Mattia Desole

Personal information
- Date of birth: 10 May 1993 (age 32)
- Place of birth: Zurich, Switzerland
- Height: 1.81 m (5 ft 11 in)
- Position(s): Left-back

Youth career
- Grasshoppers
- 2008–2010: Inter Milan
- 2010–2012: Milan

Senior career*
- Years: Team / Apps / (Gls)
- 2012–2014: Milan / 0 / (0)
- 2012–2013: → Monza (loan) / 6 / (0)
- 2013: → Foligno (loan) / 4 / (0)
- 2013–2014: → Chiasso (loan) / 0 / (0)
- 2014–2015: FC Rapperswil-Jona / 24 / (0)
- 2015–2016: United Zürich
- 2016–2017: FC Freienbach

International career^{‡}
- 2008: Switzerland U15 / 6 / (0)
- 2008–2009: Switzerland U16 / 7 / (1)
- 2009–2010: Switzerland U17 / 12 / (4)
- 2010–2011: Switzerland U18
- 2011–2012: Switzerland U19 / 7 / (1)

= Mattia Desole =

Swiss footballer (born 1993)

Mattia Desole (born 10 May 1993), sometimes spelled De Sole, is a Swiss professional footballer who plays as a left-back. He is the step-brother of fellow footballers Frank and Rolf Feltscher.

==Club career==
Born in Zürich, Switzerland, Desole moved to Italian club Inter Milan in 2008 playing two seasons for its U17 team. In 2010, he moved to cross-town rival A.C. Milan, for its U20 reserve.
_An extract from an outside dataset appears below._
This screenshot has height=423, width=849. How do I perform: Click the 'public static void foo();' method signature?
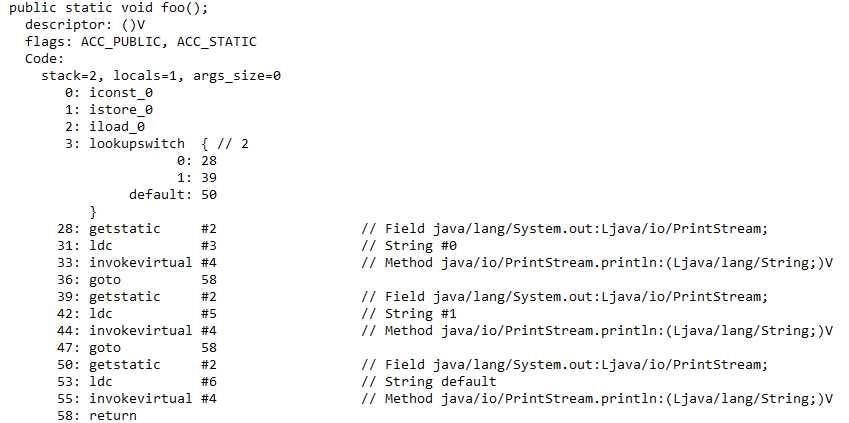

In 2012, the league committee changed the age limit of the reserve to U19, and Desole left Milan for nearby Lombard club A.C. Monza Brianza 1912 on loan. During the January transfer window he joined Foligno on another loan spell. The following season, he moved back to his native Switzerland, joining Chiasso on another loan.

==International career==
Desole was a member of Swiss national youth teams from 2008 to 2012. Desole is eligible to represent Switzerland or Italy as he also holds an Italian passport.

==Personal life==
He is the step-brother of Frank and Rolf Feltscher. Zaida (nee Martínez) Feltscher divorced in 2001 and remarried Paolo Desole, Mattia's father. Mattia has another biological sibling, Paolo's first son Davide.